HERE’S WHAT THEY HAD TO SAY:
International Women’s Day is all about promoting a world that is diverse, equitable and inclusive. What barriers did you face in your career? How did you break them?
“Throughout my career, I have been rejected for certain roles and although I was disappointed at first, I did not give up. I knew what I needed to work on to continue my journey and kept on trying. I believe in hard work, and I took every opportunity that was presented to me. I was not afraid of trying new things, taking on new projects and even relocating to a different city to get the job I wanted. If you focus on improving yourself, the opportunity will come at the right time.”
“I believe there should never be gender to any role. I am also a minority but working for Marriott never made me feel that I would be at a disadvantage.”
-Rita Yao, Director of Finance, W Toronto
You’re in a senior position with Marriott that isn’t typically served by women. How did you overcome the stereotypes in a male-dominated role?
“I will admit, there have been a few times during my career in Engineering where I have felt that I don’t belong. Sometimes it has been due to my own self-criticism and other times it came from outside sources. To overcome these stereotypes, I learned (and am still learning) to speak up louder, trust myself and my instincts and try not to take things personally. I have also tried to look at the people or situations that are creating these barriers as teachers, rather than roadblocks. Instead of allowing them to make me feel less worthy, I focus on what I can learn from them and how I can grow.”
-Lori Johnson, Chief Engineer (Hotels), JW Marriott Parq Vancouver and The Douglas, Autograph Collection
How do you juggle the demands of work and life? What do you do to find balance?

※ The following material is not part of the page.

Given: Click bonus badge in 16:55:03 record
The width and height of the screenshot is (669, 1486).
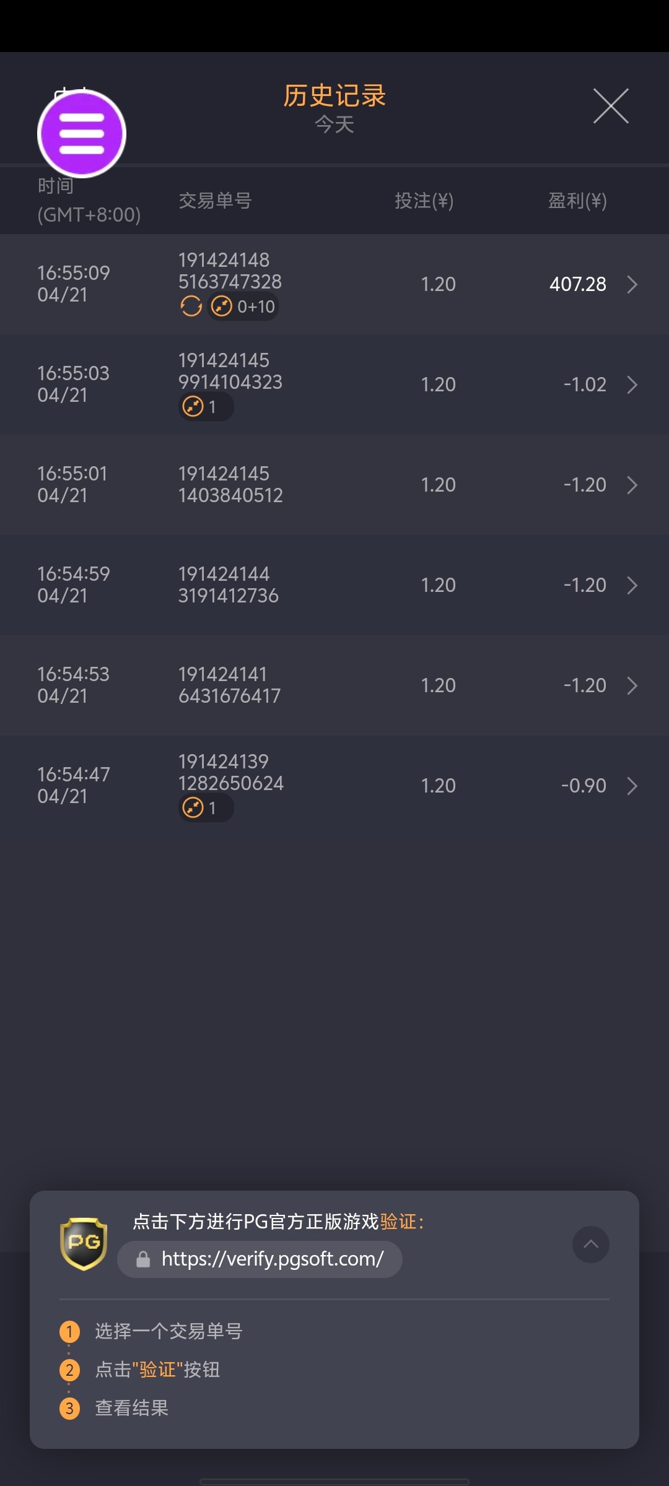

“I am still working on this, but the pandemic really put things into perspective. I had to leave my job and home in the United States to make the right choice for my family and I was lucky to rejoin the Marriott team in Canada. Finding the balance between work and life is hard, but prioritizing myself makes me a much better mom, wife and professional. To give a simple example, one of my New Year’s resolutions is to catch an earlier train and spend more time at home every night… it might not seem like a lot, but that extra hour for my daughter makes a huge difference, makes me happier and translates into a much healthier work-life balance.”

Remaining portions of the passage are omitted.